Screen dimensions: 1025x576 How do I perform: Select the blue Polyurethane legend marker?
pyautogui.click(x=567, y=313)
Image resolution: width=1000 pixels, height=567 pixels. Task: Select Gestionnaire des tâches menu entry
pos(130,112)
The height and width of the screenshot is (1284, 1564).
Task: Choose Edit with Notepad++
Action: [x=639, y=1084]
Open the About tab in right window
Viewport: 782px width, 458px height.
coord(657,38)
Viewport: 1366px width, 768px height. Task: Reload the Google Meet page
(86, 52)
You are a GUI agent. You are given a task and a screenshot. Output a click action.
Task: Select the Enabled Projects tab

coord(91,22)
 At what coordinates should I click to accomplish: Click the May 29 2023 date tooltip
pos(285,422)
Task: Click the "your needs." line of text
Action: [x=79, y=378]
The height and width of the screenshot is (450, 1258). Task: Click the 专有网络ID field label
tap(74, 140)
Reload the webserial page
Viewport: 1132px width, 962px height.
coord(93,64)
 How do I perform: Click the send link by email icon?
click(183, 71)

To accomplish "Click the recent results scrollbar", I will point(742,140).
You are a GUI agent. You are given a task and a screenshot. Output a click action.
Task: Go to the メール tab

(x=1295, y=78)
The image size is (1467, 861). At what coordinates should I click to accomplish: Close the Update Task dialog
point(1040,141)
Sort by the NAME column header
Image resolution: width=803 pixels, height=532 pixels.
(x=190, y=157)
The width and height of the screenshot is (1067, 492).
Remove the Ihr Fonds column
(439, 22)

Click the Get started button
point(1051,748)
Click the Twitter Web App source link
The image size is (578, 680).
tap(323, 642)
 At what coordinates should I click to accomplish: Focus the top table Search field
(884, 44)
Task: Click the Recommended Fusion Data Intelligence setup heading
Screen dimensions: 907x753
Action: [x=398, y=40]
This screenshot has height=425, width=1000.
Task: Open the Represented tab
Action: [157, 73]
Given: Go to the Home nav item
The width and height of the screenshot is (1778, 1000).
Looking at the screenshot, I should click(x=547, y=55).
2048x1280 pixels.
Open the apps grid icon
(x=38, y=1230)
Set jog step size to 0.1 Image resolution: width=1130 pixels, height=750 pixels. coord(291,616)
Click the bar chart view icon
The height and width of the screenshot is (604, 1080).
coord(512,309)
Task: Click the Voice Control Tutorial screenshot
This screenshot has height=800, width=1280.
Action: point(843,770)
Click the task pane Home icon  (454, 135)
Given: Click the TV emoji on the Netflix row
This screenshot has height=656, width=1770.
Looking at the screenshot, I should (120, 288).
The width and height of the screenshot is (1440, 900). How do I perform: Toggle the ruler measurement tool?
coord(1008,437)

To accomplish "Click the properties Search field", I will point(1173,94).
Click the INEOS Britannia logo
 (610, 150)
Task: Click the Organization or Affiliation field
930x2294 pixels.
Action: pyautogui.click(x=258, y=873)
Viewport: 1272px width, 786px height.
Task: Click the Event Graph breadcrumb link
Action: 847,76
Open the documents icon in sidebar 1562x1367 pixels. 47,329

(DIRECTIONS FOR THIS TASK) Beginning with the line that holds "Task: Click the Voice" and ending with the last line of the listing, output every line exactly. Leave out everything else.

(RESPONSE TO THIS EXERCISE)
Task: Click the Voice Control Tutorial screenshot
This screenshot has height=800, width=1280.
Action: point(843,770)
Click the task pane Home icon  (454, 135)
Given: Click the TV emoji on the Netflix row
This screenshot has height=656, width=1770.
Looking at the screenshot, I should (120, 288).
The width and height of the screenshot is (1440, 900). How do I perform: Toggle the ruler measurement tool?
coord(1008,437)

To accomplish "Click the properties Search field", I will point(1173,94).
Click the INEOS Britannia logo
 (610, 150)
Task: Click the Organization or Affiliation field
930x2294 pixels.
Action: pyautogui.click(x=258, y=873)
Viewport: 1272px width, 786px height.
Task: Click the Event Graph breadcrumb link
Action: 847,76
Open the documents icon in sidebar 1562x1367 pixels. 47,329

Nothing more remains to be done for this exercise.